In my previous article, I talked about Trusted Launch VM and why should we use it. In continuation to the same topic I explain how we can use enhanced policy to backup a virtual machine that has trusted launch enabled. Microsoft now lets you use Enhanced policy to configure Multiple Backups Per Day and back up Trusted Launch VMs with Azure Backup service.

Enhanced policy provides the following features:

  • Supports Multiple Backups Per Day (in preview).
  • Instant Restore tier is zonally redundant using Zone-redundant storage (ZRS) resiliency. 

How to create an Enhanced policy and configure VM backup?

Follow these steps:

  1. In the Azure portal, select a Recovery Services vault to back up the VM.
  2. Under Backup, select Backup Policies.

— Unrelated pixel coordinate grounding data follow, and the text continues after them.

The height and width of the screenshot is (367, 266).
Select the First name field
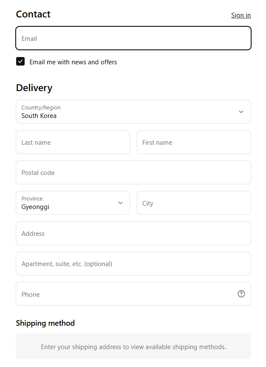[x=194, y=143]
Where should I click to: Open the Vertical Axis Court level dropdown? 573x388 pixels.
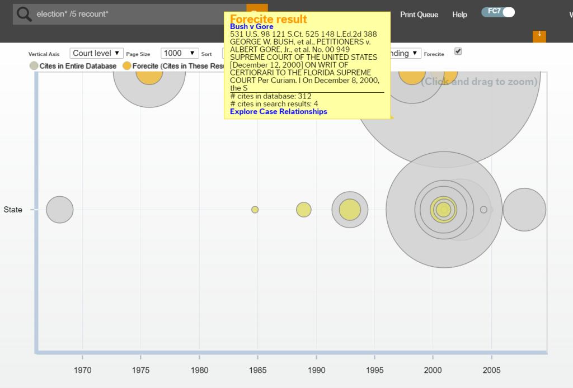tap(97, 53)
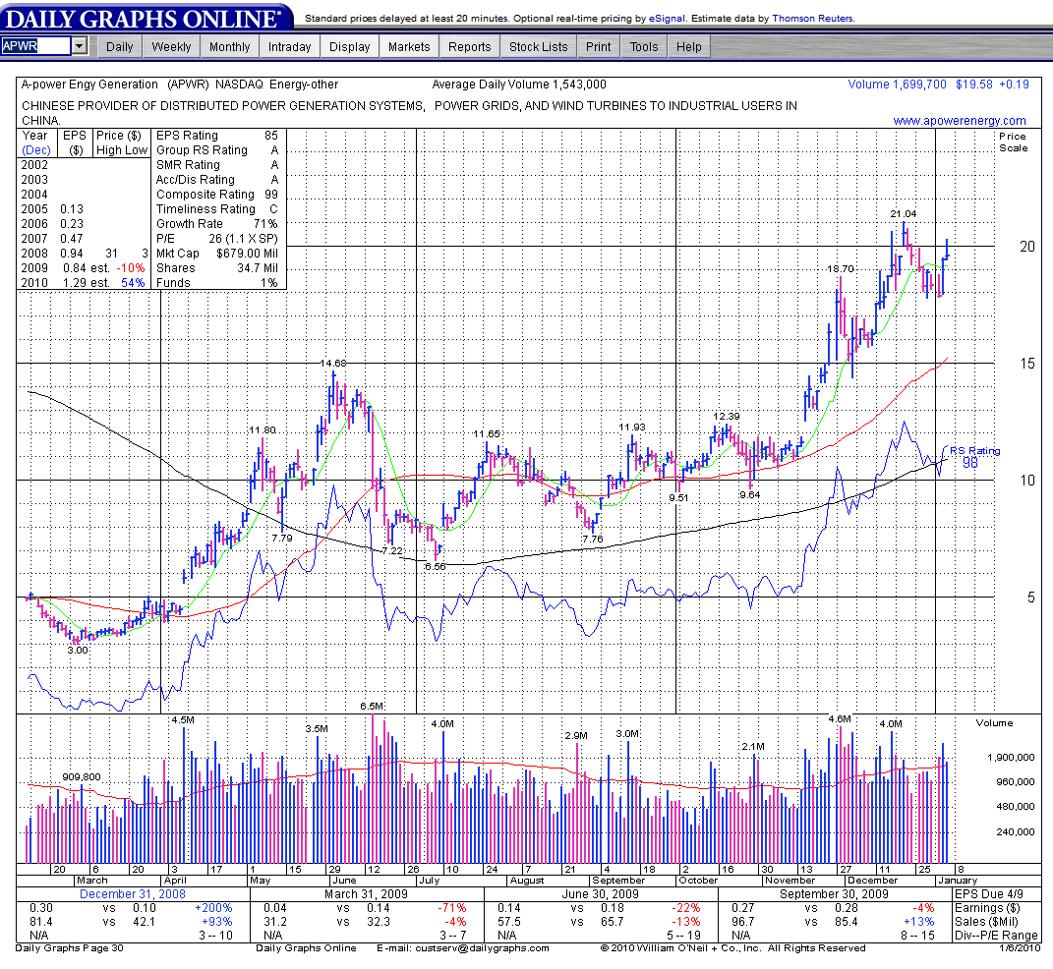Open the Display menu

click(x=349, y=46)
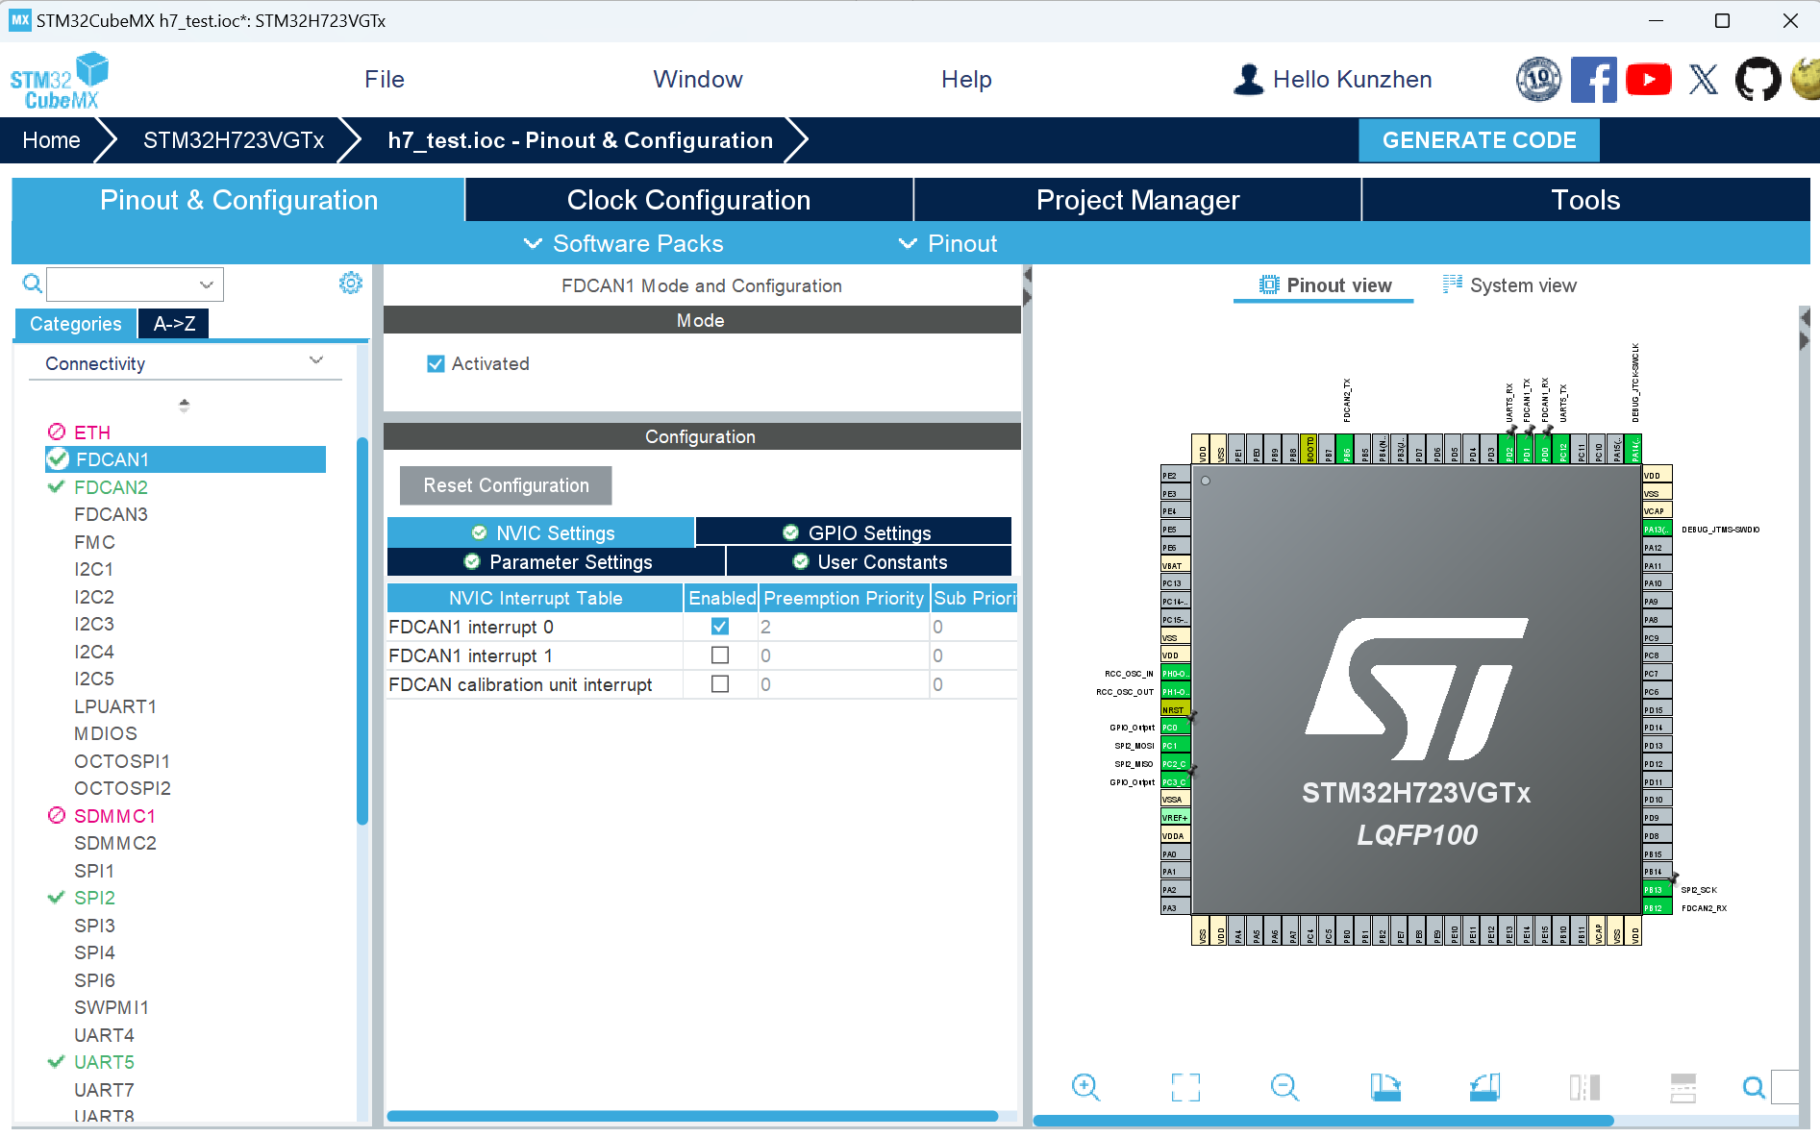Disable FDCAN1 interrupt 0 checkbox

pyautogui.click(x=719, y=627)
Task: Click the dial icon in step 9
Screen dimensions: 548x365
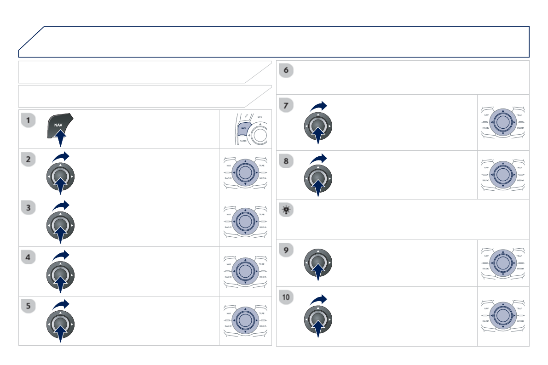Action: click(x=318, y=264)
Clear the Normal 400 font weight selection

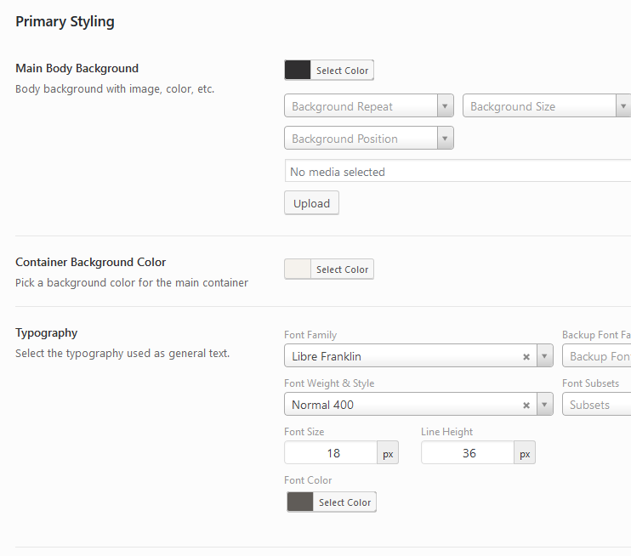526,406
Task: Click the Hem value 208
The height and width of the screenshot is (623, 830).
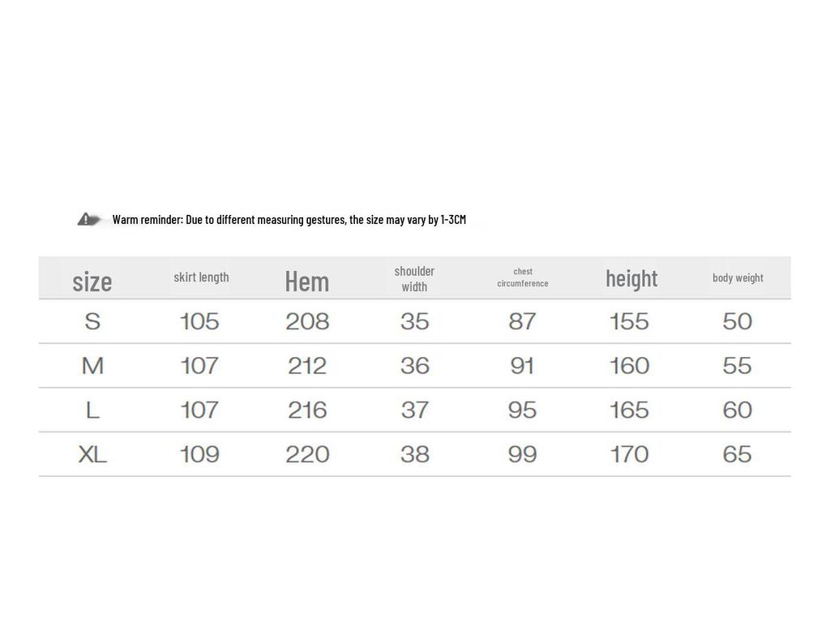Action: pyautogui.click(x=307, y=321)
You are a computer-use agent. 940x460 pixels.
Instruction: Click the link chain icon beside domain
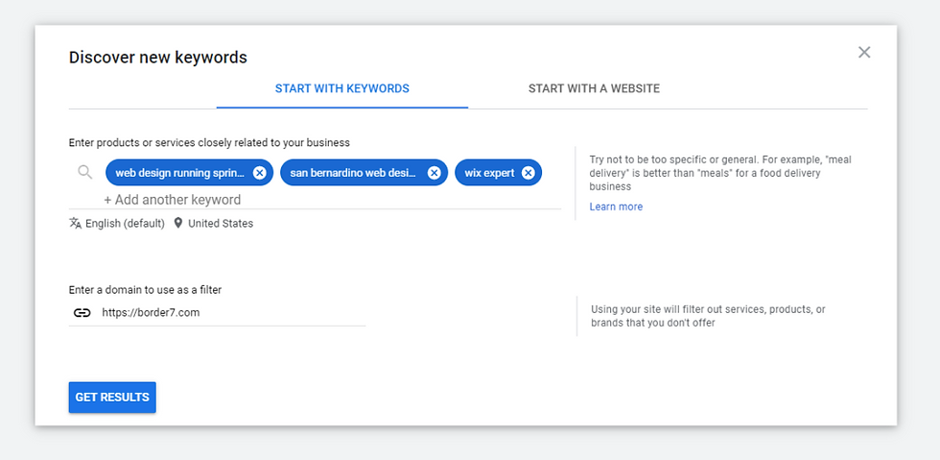(x=82, y=313)
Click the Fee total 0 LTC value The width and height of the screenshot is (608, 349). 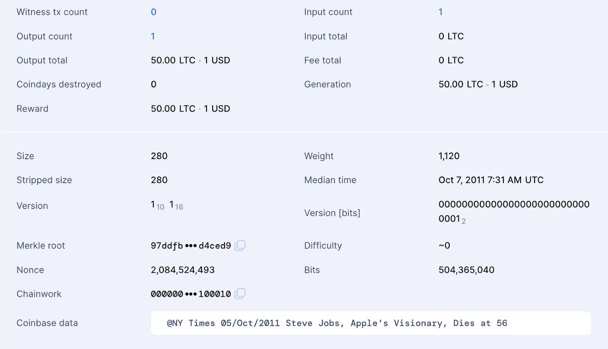click(451, 60)
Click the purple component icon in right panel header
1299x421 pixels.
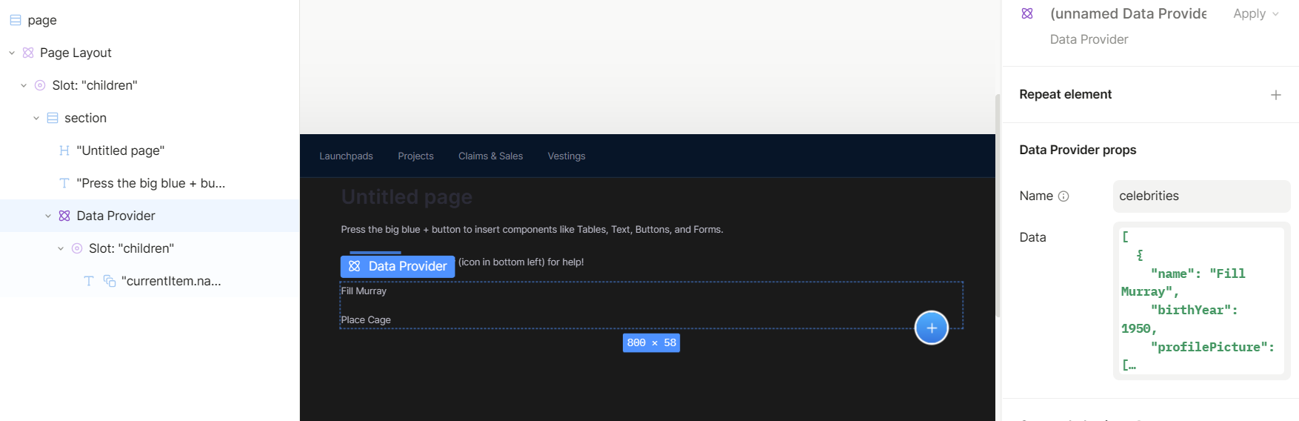pos(1027,13)
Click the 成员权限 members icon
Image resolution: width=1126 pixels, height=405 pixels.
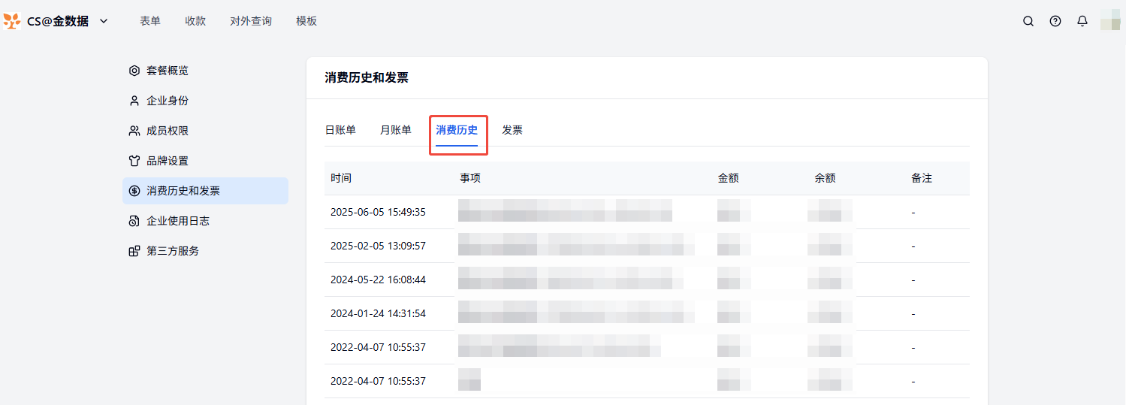[134, 131]
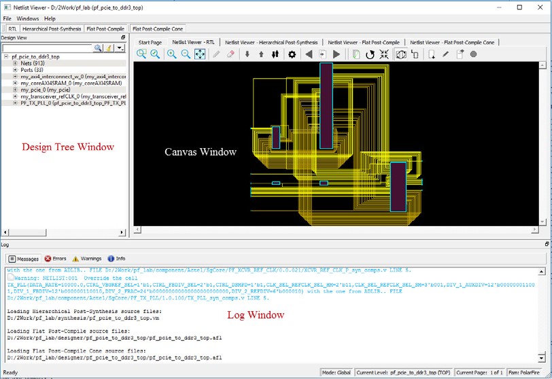Screen dimensions: 552x379
Task: Open the search options dropdown in Design View
Action: (120, 48)
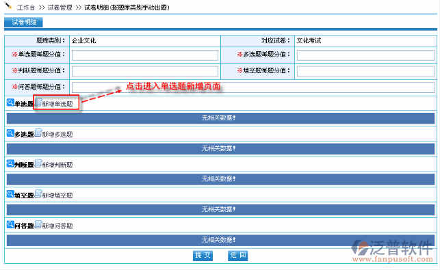
Task: Focus the 问答题每题分值 input field
Action: tap(253, 87)
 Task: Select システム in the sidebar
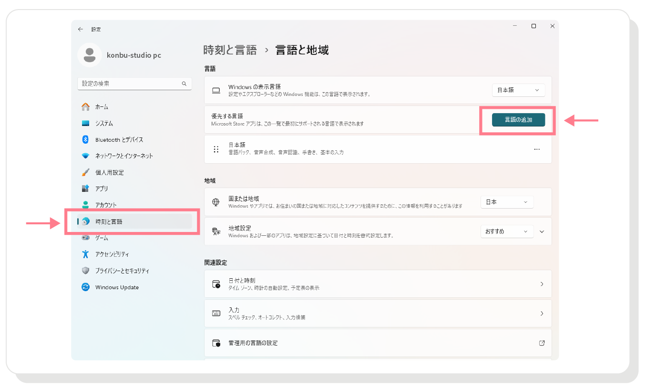pyautogui.click(x=104, y=124)
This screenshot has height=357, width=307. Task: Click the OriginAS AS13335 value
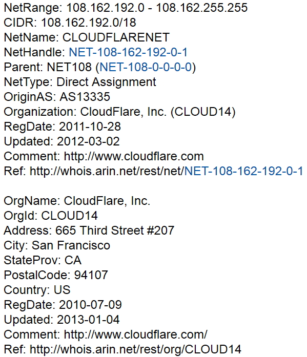[85, 97]
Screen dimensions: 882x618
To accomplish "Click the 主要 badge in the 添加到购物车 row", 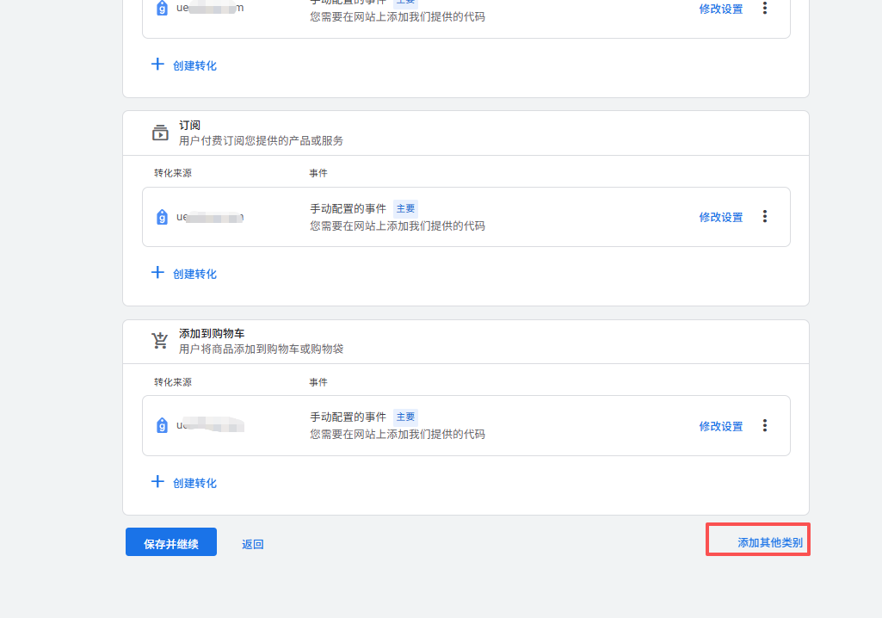I will click(x=405, y=417).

Select Enhanced policy option while creating new policy

Current status and limitations for enhanced policy

  • The support for Enhanced policy is available in all Azure public regions, and not in US Sovereign regions.
  • We support Enhanced policy configuration through Recovery Services vault and VM Manage blade only. Configuration through Backup center is currently not supported.
  • For hourly backups, the last backup of the day is transferred to vault. If backup fails, the first backup of the next day is transferred to vault.
  • Enhanced policy is only available to unprotected VMs that are new to Azure Backup. Note that Azure VMs that are protected with existing policy can’t be moved to Enhanced policy.
  • Back up an Azure VM with disks that has public network access disabled is not supported.
  • Enhanced policy currently doesn’t support protecting Ultra SSD.
  • Default policy will not support protecting newer Azure offerings, such as Trusted Launch VM, Ultra SSD, Shared disk, and Confidential Azure VMs.